> **Entries shown**
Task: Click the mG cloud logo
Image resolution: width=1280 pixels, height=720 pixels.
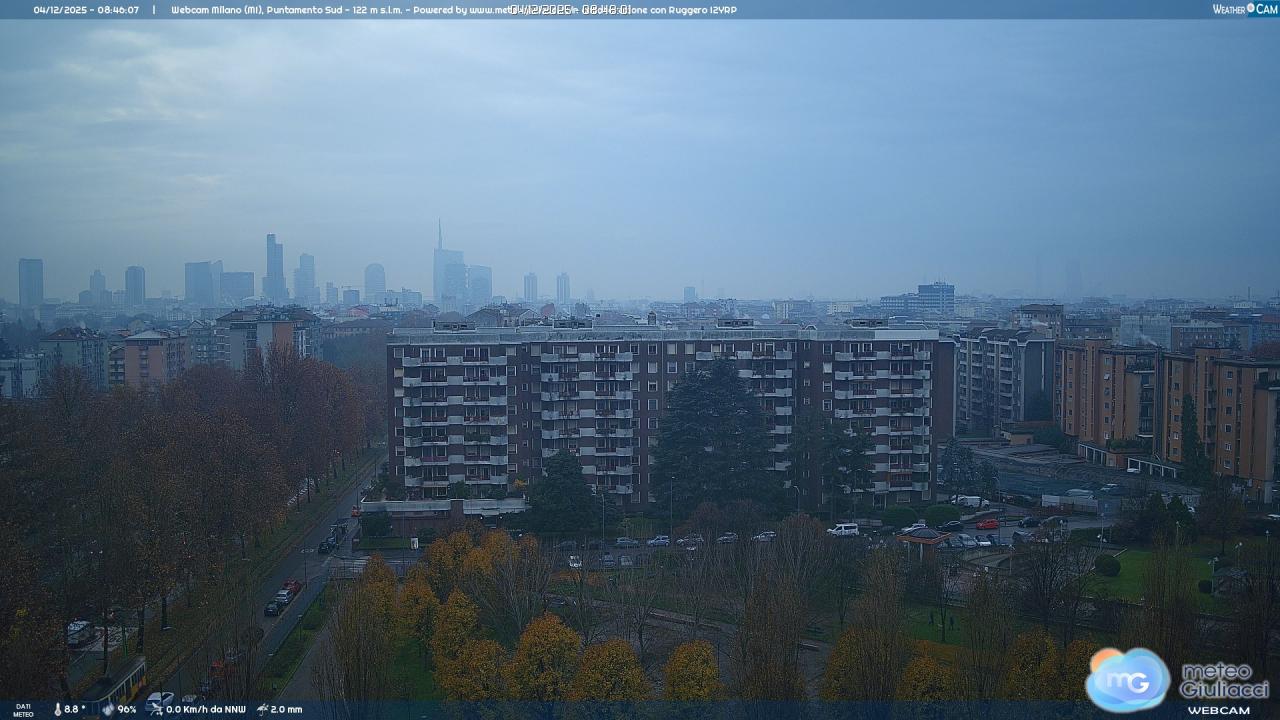Action: 1127,679
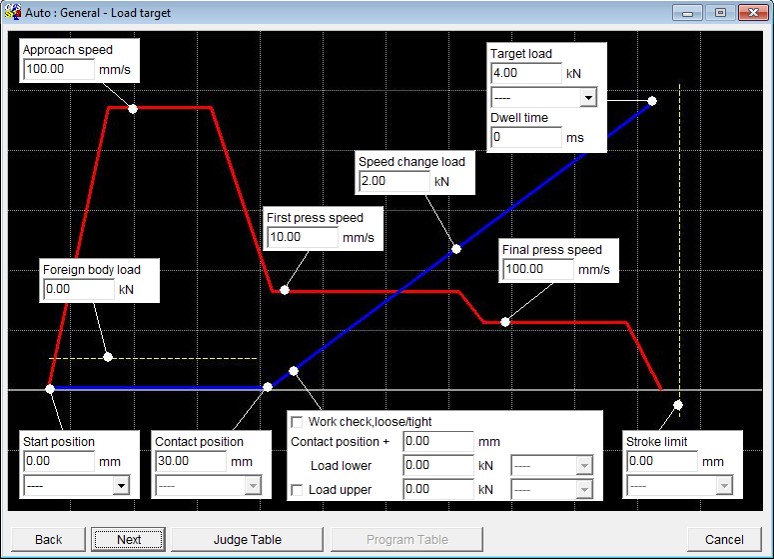Tick the Load upper checkbox

297,490
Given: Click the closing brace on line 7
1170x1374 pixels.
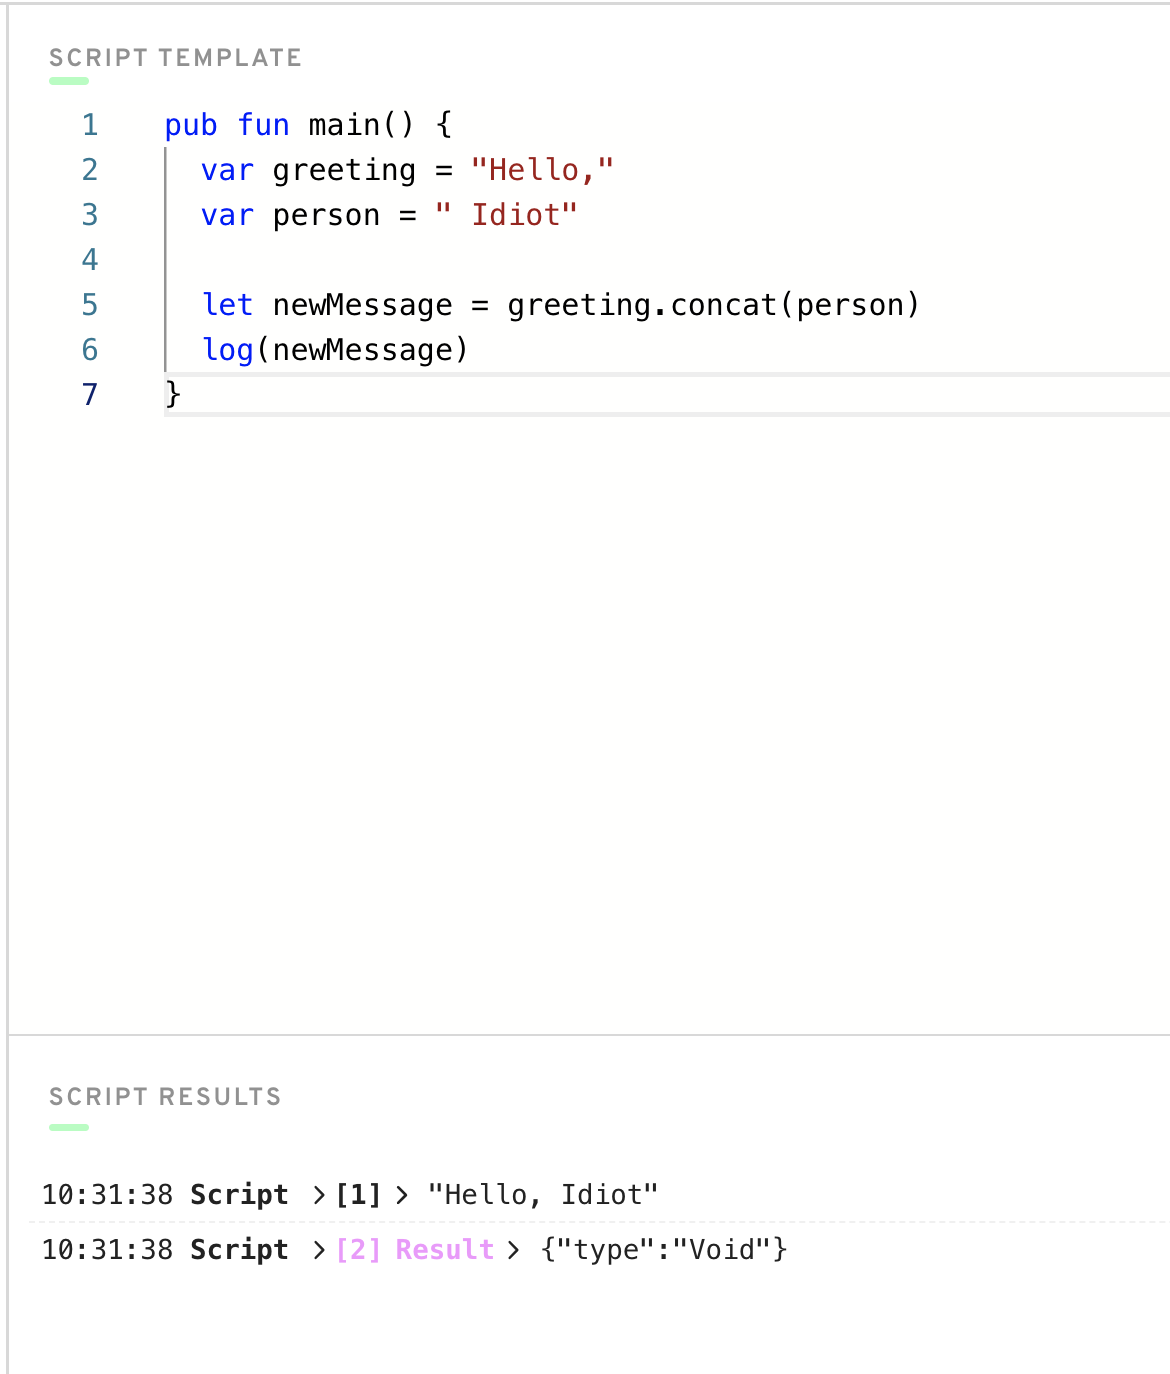Looking at the screenshot, I should pos(173,394).
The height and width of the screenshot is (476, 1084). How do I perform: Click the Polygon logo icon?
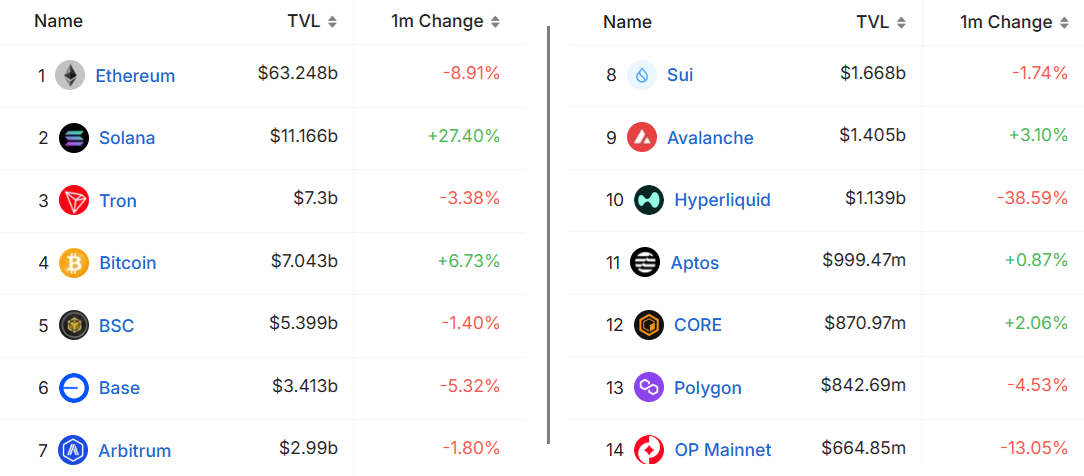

> **Exercise goal**
Write out every row above word for word, but leave the pictures out.

> **Exercise solution**
Task: Click the mG cloud logo
Image resolution: width=1280 pixels, height=720 pixels.
Action: 1127,679
Tick the Load upper checkbox

297,490
Given: Click the closing brace on line 7
1170x1374 pixels.
Looking at the screenshot, I should pos(173,394).
The height and width of the screenshot is (476, 1084). How do I perform: Click the Polygon logo icon?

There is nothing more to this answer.